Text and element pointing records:
>> Begin
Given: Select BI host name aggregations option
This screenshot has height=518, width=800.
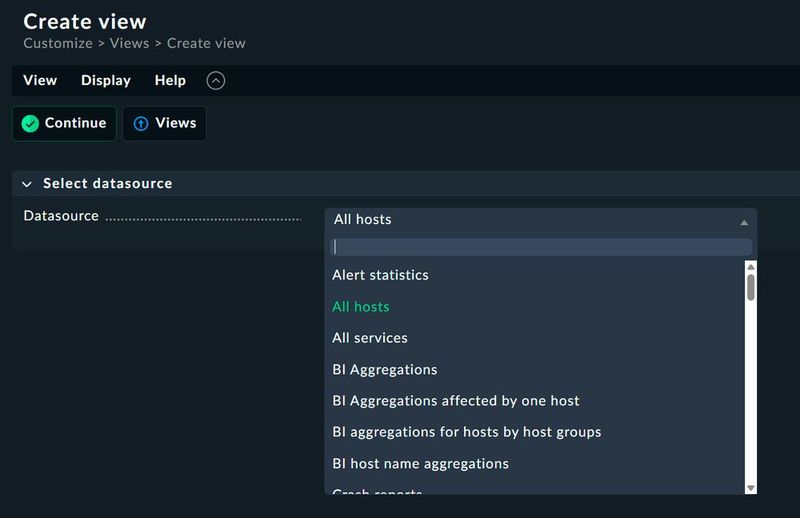Looking at the screenshot, I should click(421, 464).
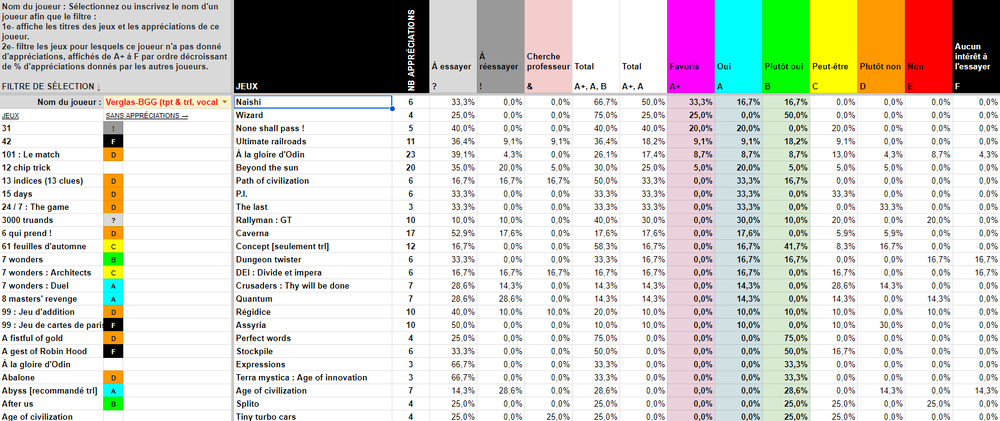Click the Verglas-BGG player name field
Image resolution: width=1000 pixels, height=421 pixels.
pyautogui.click(x=160, y=102)
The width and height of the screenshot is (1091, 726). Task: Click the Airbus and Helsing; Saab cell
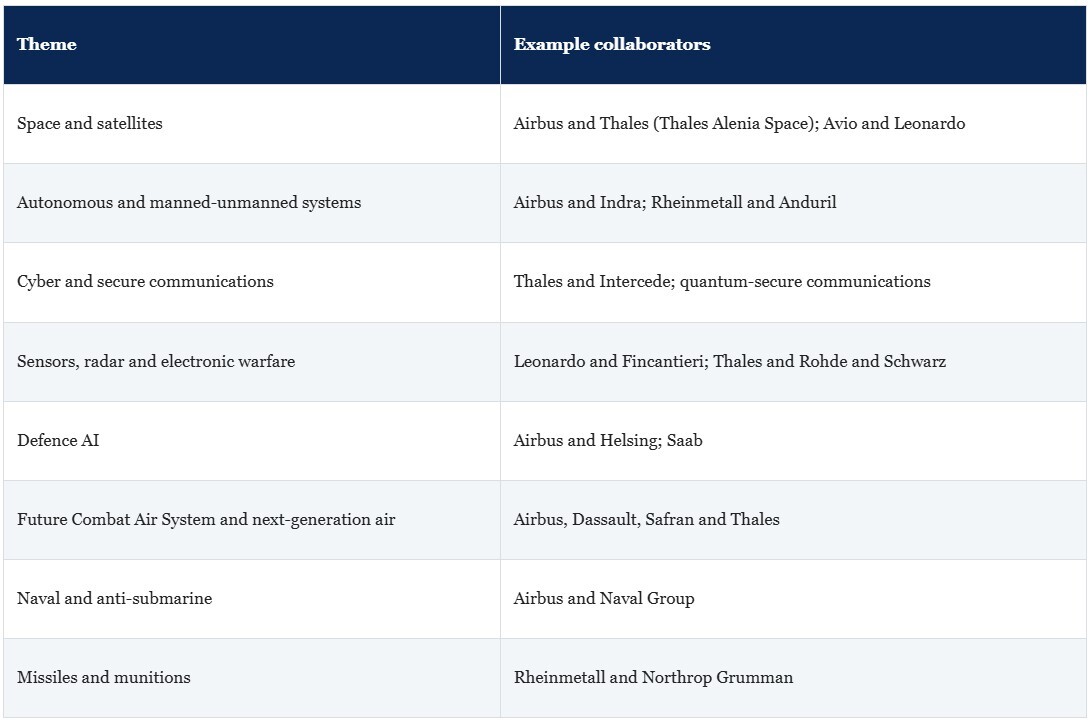tap(793, 441)
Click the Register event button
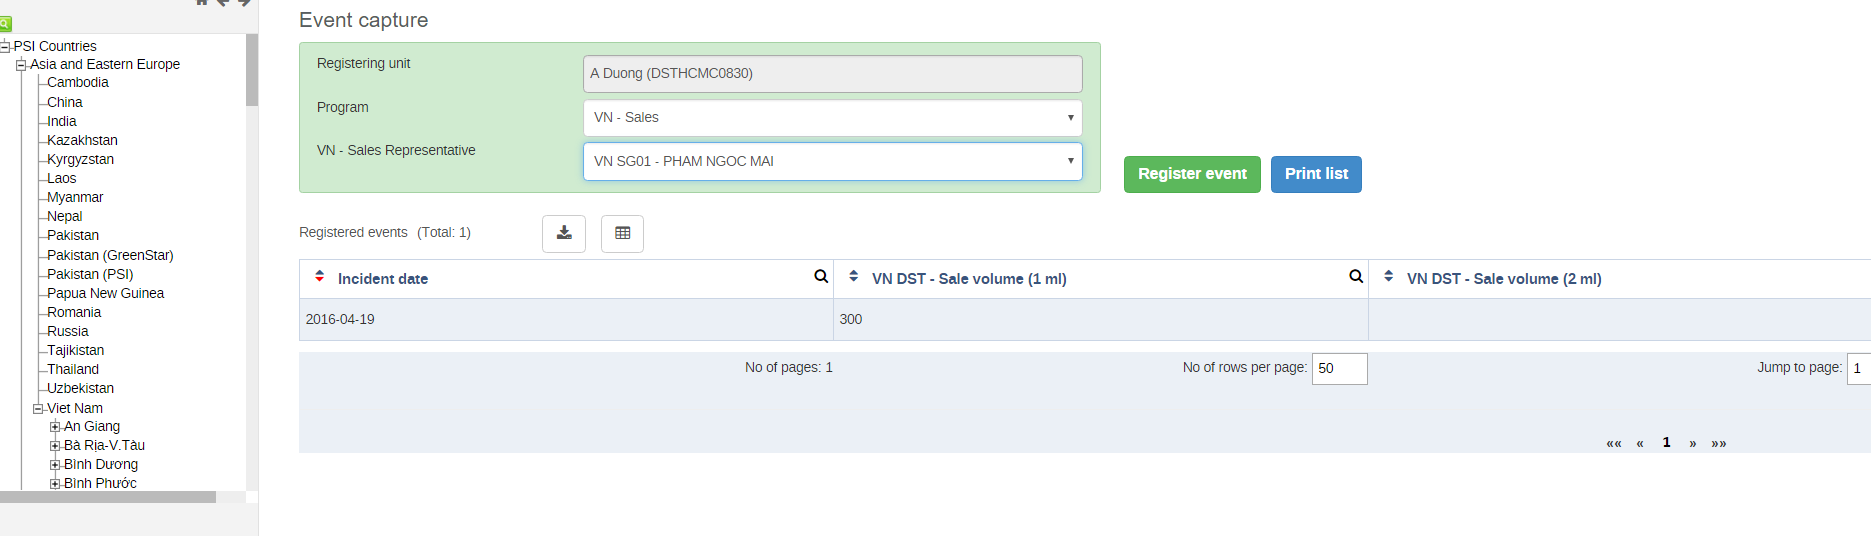 pyautogui.click(x=1192, y=174)
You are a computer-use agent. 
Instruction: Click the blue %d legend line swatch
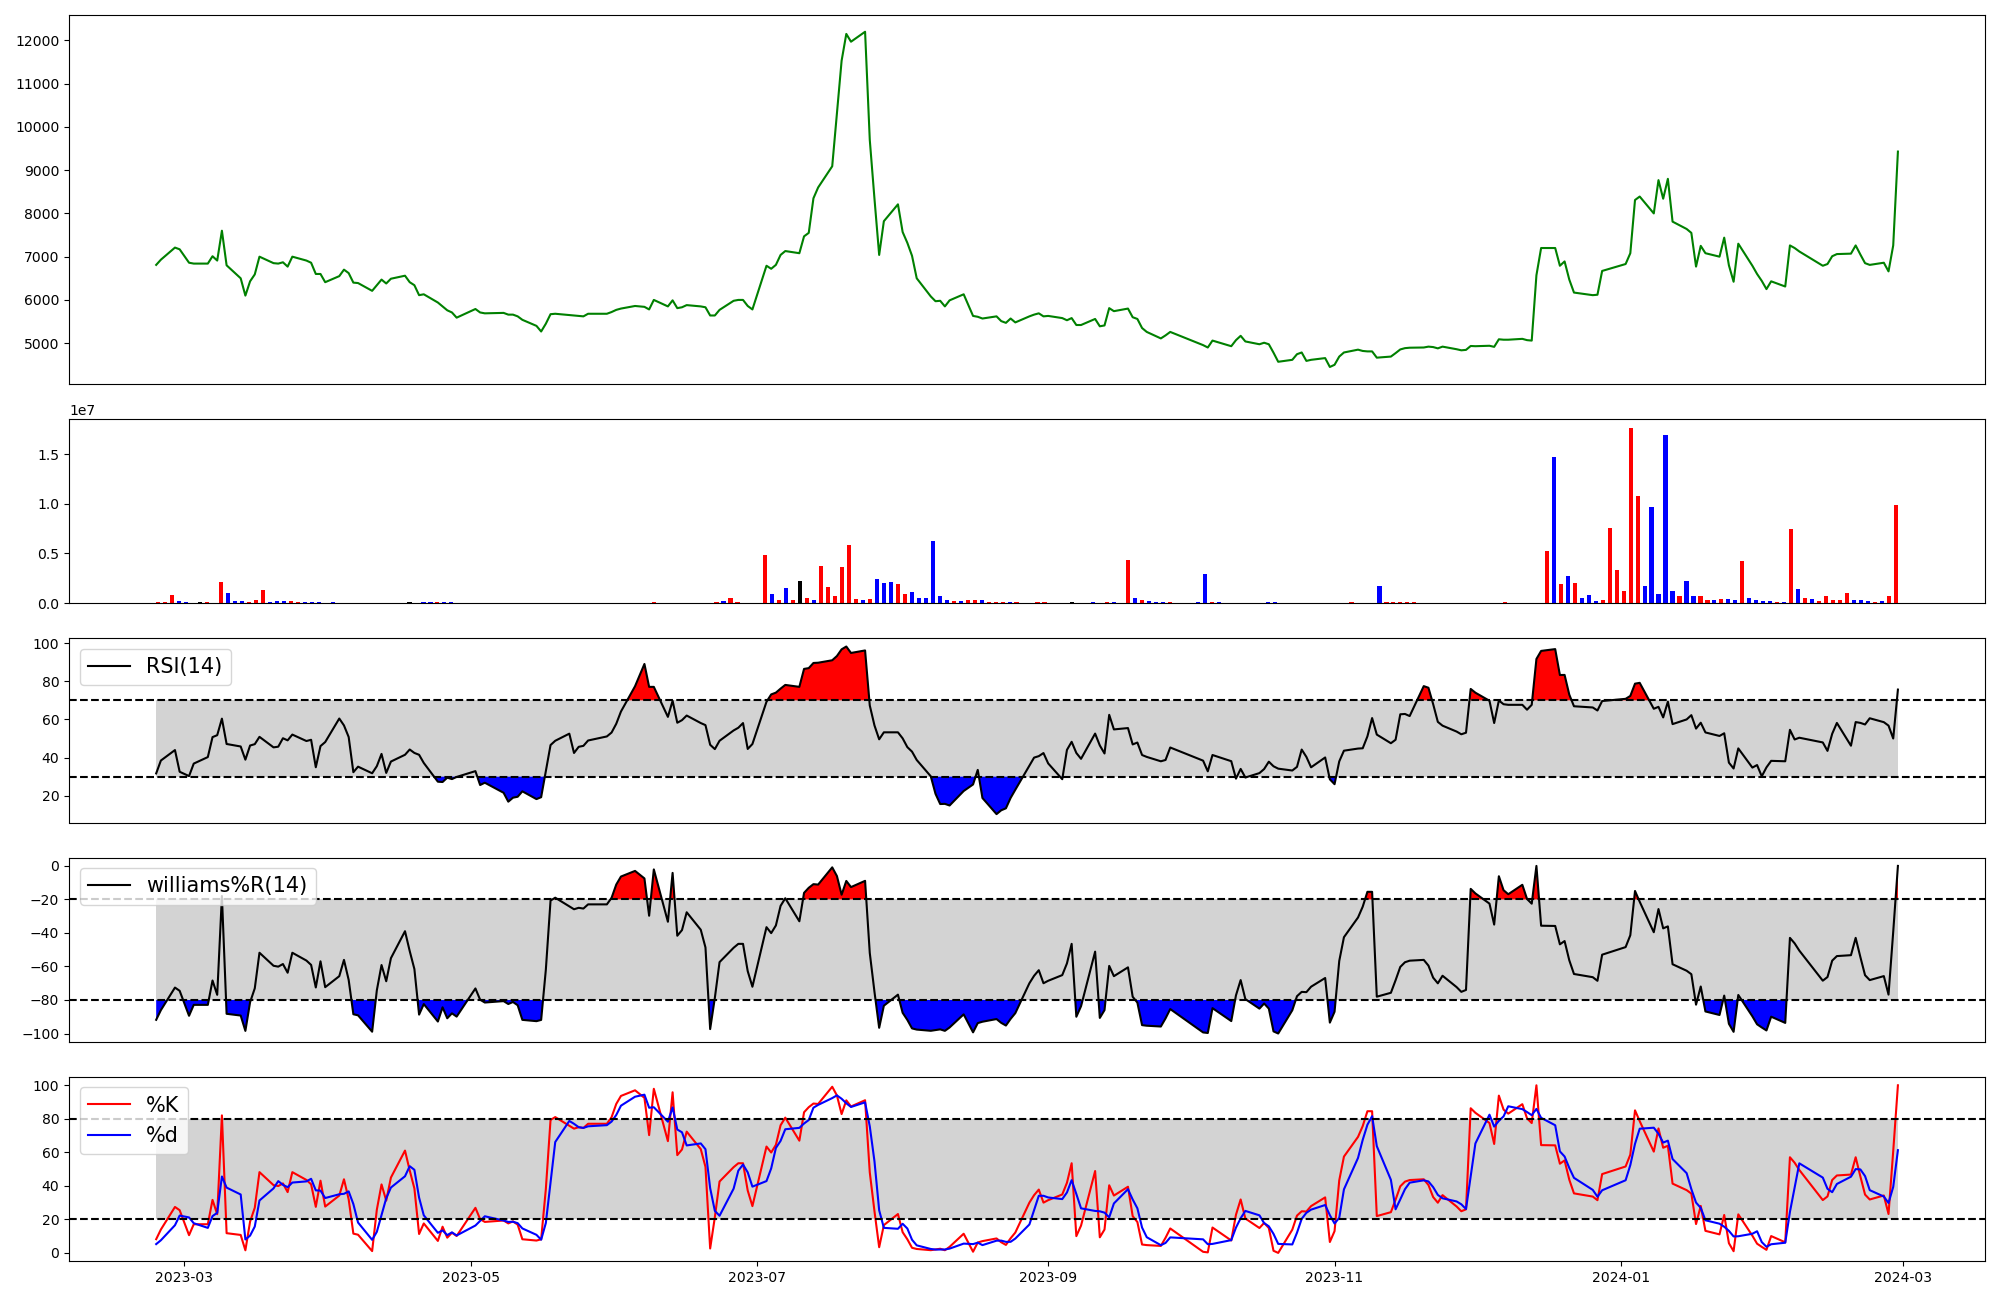coord(109,1134)
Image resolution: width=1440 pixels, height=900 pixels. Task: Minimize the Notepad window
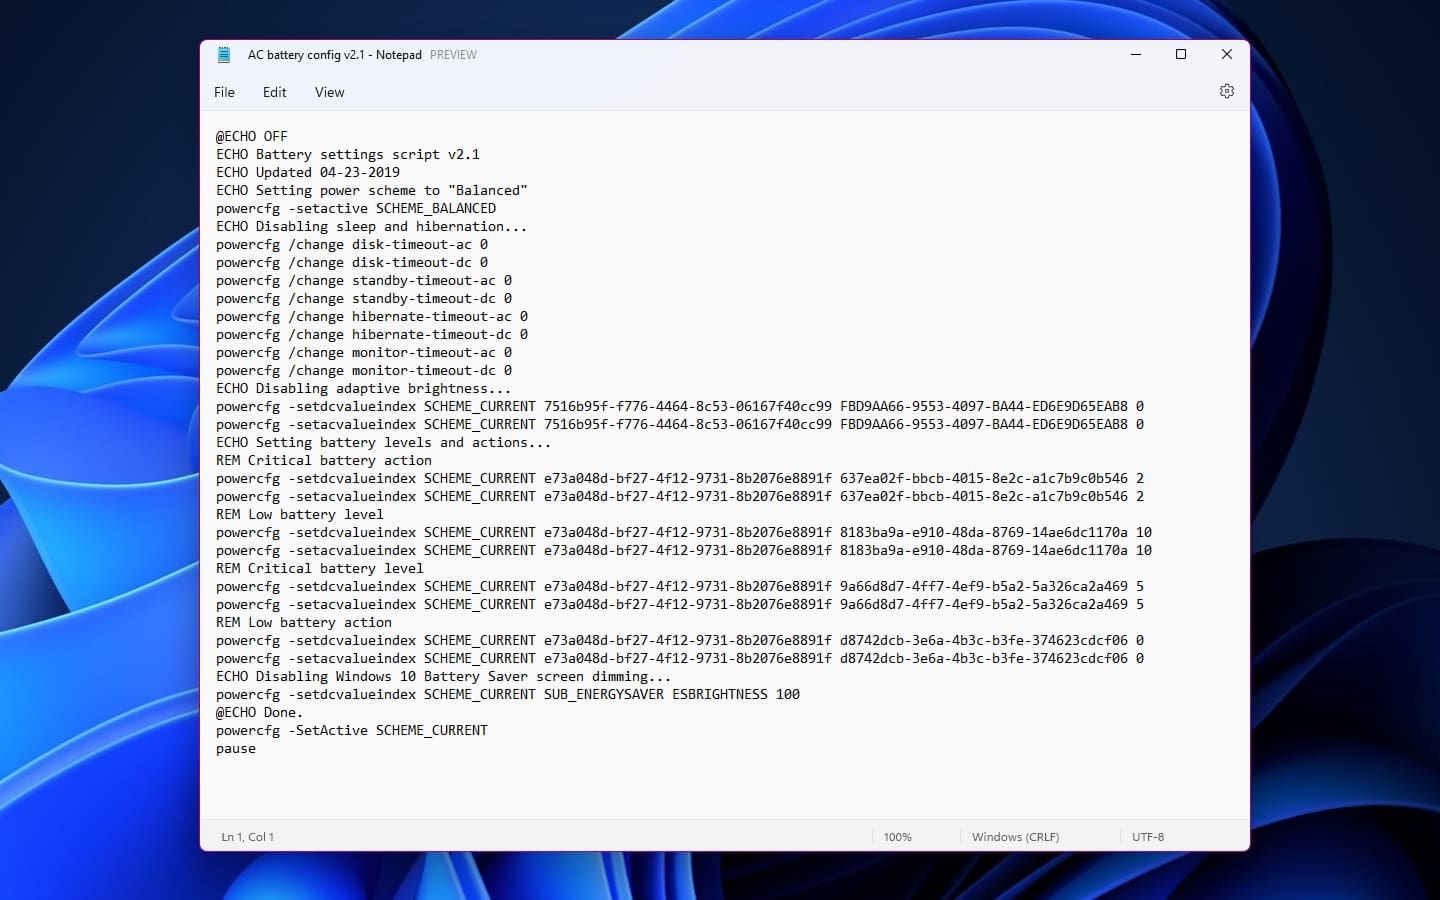pyautogui.click(x=1135, y=54)
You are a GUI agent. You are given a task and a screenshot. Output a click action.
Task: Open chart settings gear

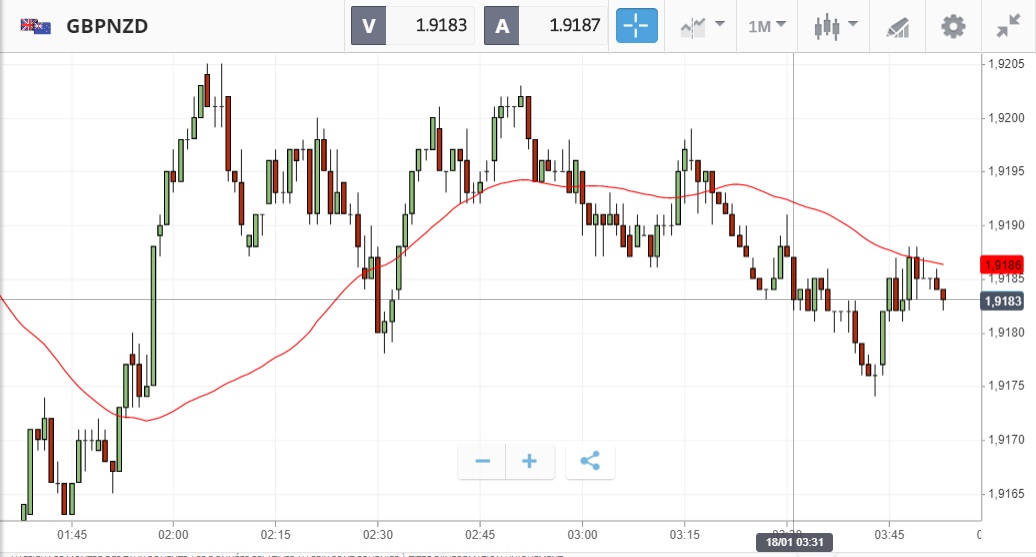954,26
>> End
* Written instruction
Copy every line of the records above word for word, leaving out the pictures.

* Written solution
Given: Select BI host name aggregations option
This screenshot has height=518, width=800.
Looking at the screenshot, I should click(421, 464).
Click the Verglas-BGG player name field
Image resolution: width=1000 pixels, height=421 pixels.
pyautogui.click(x=160, y=102)
The width and height of the screenshot is (1091, 726). Task: Click the Airbus and Helsing; Saab cell
tap(793, 441)
Click the Register event button
 pyautogui.click(x=1192, y=174)
You are a computer-use agent. 
Instruction: Click the blue %d legend line swatch
coord(109,1134)
Image resolution: width=1440 pixels, height=900 pixels. Task: Minimize the Notepad window
pyautogui.click(x=1135, y=54)
You are a GUI agent. You are given a task and a screenshot. Output a click action.
Task: Open chart settings gear

954,26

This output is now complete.